Lay the Marble Tea
- Author: Richard Brautigan
- Language: English
- Genre: Poetry
- Publisher: Carp Press
- Publication date: 1959
- Pages: 16

= Lay the Marble Tea =

1959 poetry collection by Richard Brautigan

Lay the Marble Tea is a 1959 poetry collection by American writer Richard Brautigan. It is Brautigan's first collection and third poetry publication.

It was published by Carp Press, the name of the self-publishing project of Brautigan and his wife, Virginia Dionne Alder. Alder was heavily involved in the production process. The couple printed 500 copies at a local printshop for just under $100.

The cover is a drawing by Kenn Davis of a man and women having tea while sitting on gravestones. The man is holding onto a tree, which Davis says was pointedly phallic because "Richard was always looking for something to kind of gently throw in the public's face." The woman in the drawing is intended to be Emily Dickinson—it was from one of her poems, and included by Brautigan as an epigraph, that the book's title was taken:

The grave my little cottage is,
Where, keeping house for thee,
I make my parlor orderly,
And lay the marble tea"

The book is 16 pages long, with 24 poems. Nine of the poems were reprinted in the 1968 collection The Pill versus the Springhill Mine Disaster, one of Brautigan's best known works.

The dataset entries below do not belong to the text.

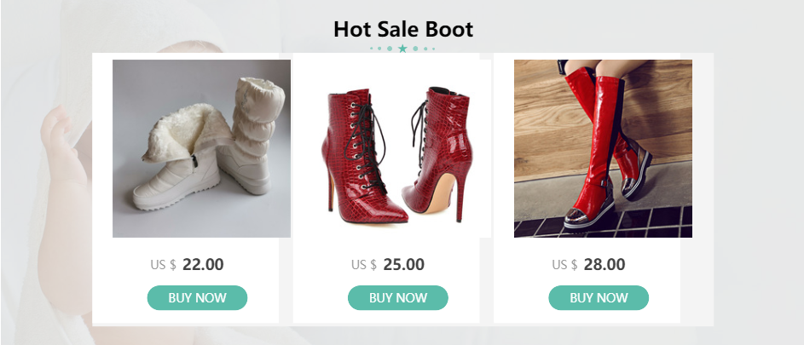Open the red lace-up stiletto boots image
Screen dimensions: 804x345
pos(398,148)
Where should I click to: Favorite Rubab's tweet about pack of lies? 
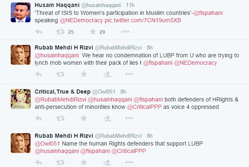click(84, 74)
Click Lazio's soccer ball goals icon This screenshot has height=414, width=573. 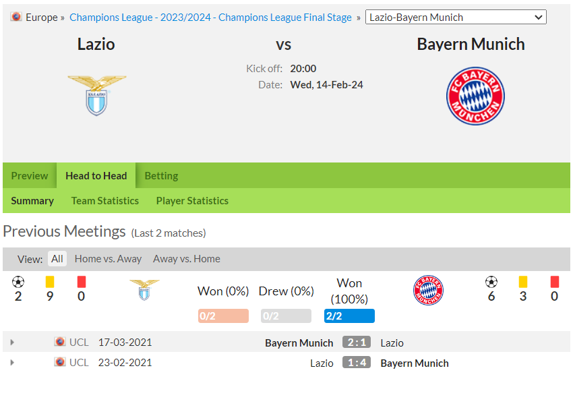pos(18,282)
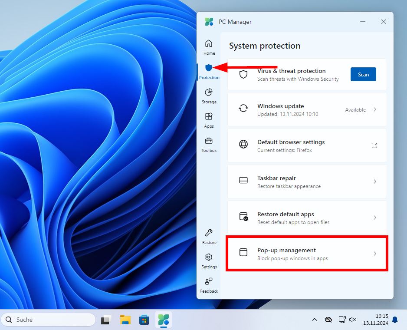This screenshot has width=407, height=330.
Task: Select the Protection shield icon
Action: click(209, 68)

Several critics noted how Lay the Marble Tea differs from most of Brautigan's other work. According to John F. Barber, unlike his later work, Lay the Marble Tea uses several different narrators rather than a single first-person perspective. Hjortsberg observes that "the poetry is in a cyclical framework [with the first] being mentioned in the last". It is also more experimental with language than work he had produced until then, with use of humorous wordplay, analogy and metaphor.